The president of the Mohammed Akhtar Al-Qaim Islamic Center in Barcelona, Mohammed Akhtar said he too is opposed to the bill, according to the news agency Europa Press. In that article, Akhtar said that he fears once the government "finishes" with Catholic religion courses in schools, it will then turn its attention to Islamic education. "It is necessary that they teach religion in the schools, whether it be Catholicism, Judaism or Islam," Akhtar said, according to Europa Press.

As in earlier demonstrations of this nature against government legislation there was a battle of the numbers. According to the demonstration organizers Madrid's street swelled with 2 million protestors, while the Madrid government estimated the number at closer to 1.5 million. However, the Spanish government said 406,757 demonstrators took to the street, while the most-widely read newspaper in Spain, the left-center El Pais said only 375,000 people attended the demonstration. In the June pro-family demonstration, which also protested the same-sex marriage legislation, the organizers of that event said 1.5 million people attended the demonstration, while El Pais said there were only around 100,000.

As reported by Spero News, all parties are in agreement that Spain's education system needs an overhaul - a recent Organization for Economic Co-Operation and Development report of 40 countries said Spanish students are failing in mathematics, science and reading, and have a high rate of absenteeism. The country also has one of the highest drop-out rates in Europe.

Those opposed to the Socialist government's education proposal say it is headed in the wrong way. Among other things it will decentralize education, creating not one state system, but 17 separate, provincial systems. As the bill stands now, parents would find it increasingly difficult to select the schools that their children attend as they would first need the regional government's approval before changing schools. This is a dangerous precendent, critics of the bill say, since it could allow the government to disapprove of a student being sent to a school that is not public. There are even fears that the government intends to restrict access to single-sex schools, which are usually run by Catholic associations.

In that vein, the Catholic Church has expressed its opposition to the government's plan to alter the character of religious education courses. Among other things, such courses would not be obligatory or graded.

For some readers this concept of having graded religion courses in schools may be unsettling. However, in Spain this is result of an earlier agreement between the Vatican and Spain when drawing up its 1978 constitution.

"The Spanish state is aconfessional, but the public powers [in the Constitution] promise to take into account the religious beliefs of Spanish society and to cooperate with the Catholic Church and other religions,” said Daniel Tirapu, a canon lawyer and professor at the University of Jaen in southern Spain in an earlier Spero article. “This is the complete framework with which religion must be treated in Spain."

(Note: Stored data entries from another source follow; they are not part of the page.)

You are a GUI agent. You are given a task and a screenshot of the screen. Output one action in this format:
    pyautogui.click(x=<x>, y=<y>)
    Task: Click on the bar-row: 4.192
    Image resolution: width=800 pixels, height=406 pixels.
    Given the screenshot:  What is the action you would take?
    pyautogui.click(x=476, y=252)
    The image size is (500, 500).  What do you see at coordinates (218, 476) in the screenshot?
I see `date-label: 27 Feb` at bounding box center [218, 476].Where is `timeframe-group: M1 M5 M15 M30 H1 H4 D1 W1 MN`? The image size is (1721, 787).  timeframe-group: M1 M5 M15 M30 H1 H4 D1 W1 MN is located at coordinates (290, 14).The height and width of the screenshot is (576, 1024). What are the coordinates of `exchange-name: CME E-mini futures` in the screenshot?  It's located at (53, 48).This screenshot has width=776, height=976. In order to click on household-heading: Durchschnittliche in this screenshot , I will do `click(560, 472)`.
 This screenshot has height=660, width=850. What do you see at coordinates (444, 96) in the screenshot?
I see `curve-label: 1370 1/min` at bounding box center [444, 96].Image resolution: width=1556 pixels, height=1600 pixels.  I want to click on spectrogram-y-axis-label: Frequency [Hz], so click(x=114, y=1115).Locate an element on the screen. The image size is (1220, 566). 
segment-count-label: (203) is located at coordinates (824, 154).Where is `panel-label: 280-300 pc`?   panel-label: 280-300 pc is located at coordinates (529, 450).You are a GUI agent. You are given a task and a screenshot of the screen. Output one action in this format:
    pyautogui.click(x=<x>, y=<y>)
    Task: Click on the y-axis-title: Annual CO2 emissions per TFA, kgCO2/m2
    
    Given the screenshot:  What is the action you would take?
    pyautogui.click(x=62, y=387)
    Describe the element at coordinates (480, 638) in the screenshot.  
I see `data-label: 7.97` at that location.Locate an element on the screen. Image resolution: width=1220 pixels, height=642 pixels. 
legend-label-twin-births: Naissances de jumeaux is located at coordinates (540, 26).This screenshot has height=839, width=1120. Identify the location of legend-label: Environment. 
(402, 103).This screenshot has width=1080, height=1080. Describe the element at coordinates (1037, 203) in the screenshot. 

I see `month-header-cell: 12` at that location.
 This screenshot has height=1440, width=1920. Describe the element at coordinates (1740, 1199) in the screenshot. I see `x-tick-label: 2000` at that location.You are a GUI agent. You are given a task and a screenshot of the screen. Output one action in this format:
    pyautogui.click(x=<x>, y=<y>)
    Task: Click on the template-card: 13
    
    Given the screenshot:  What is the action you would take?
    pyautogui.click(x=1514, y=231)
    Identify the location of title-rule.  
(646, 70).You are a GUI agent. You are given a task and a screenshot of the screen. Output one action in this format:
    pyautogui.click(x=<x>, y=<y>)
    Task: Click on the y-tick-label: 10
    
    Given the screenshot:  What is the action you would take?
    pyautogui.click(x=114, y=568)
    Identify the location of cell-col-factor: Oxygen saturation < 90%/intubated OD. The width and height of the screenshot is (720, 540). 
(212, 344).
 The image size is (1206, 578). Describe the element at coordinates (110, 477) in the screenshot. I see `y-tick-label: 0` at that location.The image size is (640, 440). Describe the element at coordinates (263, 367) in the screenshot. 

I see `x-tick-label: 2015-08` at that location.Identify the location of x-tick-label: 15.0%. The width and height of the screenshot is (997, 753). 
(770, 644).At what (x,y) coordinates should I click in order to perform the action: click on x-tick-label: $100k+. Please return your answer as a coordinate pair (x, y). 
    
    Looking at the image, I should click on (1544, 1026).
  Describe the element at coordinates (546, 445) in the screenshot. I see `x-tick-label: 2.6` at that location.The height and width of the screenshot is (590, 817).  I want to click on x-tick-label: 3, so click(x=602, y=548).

According to Country Studies report of the US Federal Research Division of the Library of Congress, "religion was also a factor in the formulation of constitutional provisions concerning education. There was considerable controversy over the issue of providing private schools with public funds, because in Spain most private schools are run by the church or by the religious orders. The Constitution guarantees freedom of education and calls for the government to provide some financial assistance to private schools. It further stipulates that children in state schools may receive religious teaching, if their parents so desire. At the same time, the Constitution gives the government the authority to inspect and to license the schools, thus granting it some control over the institutions it subsidizes. Conflicts over this issue of state control led to the passage in 1984 of the Organic Law on the Right to Education (Ley Organica del Derecho a la Educacion-- LODE), which established three categories of schools and set forth conditions to be met by private institutions receiving financial aid from the government."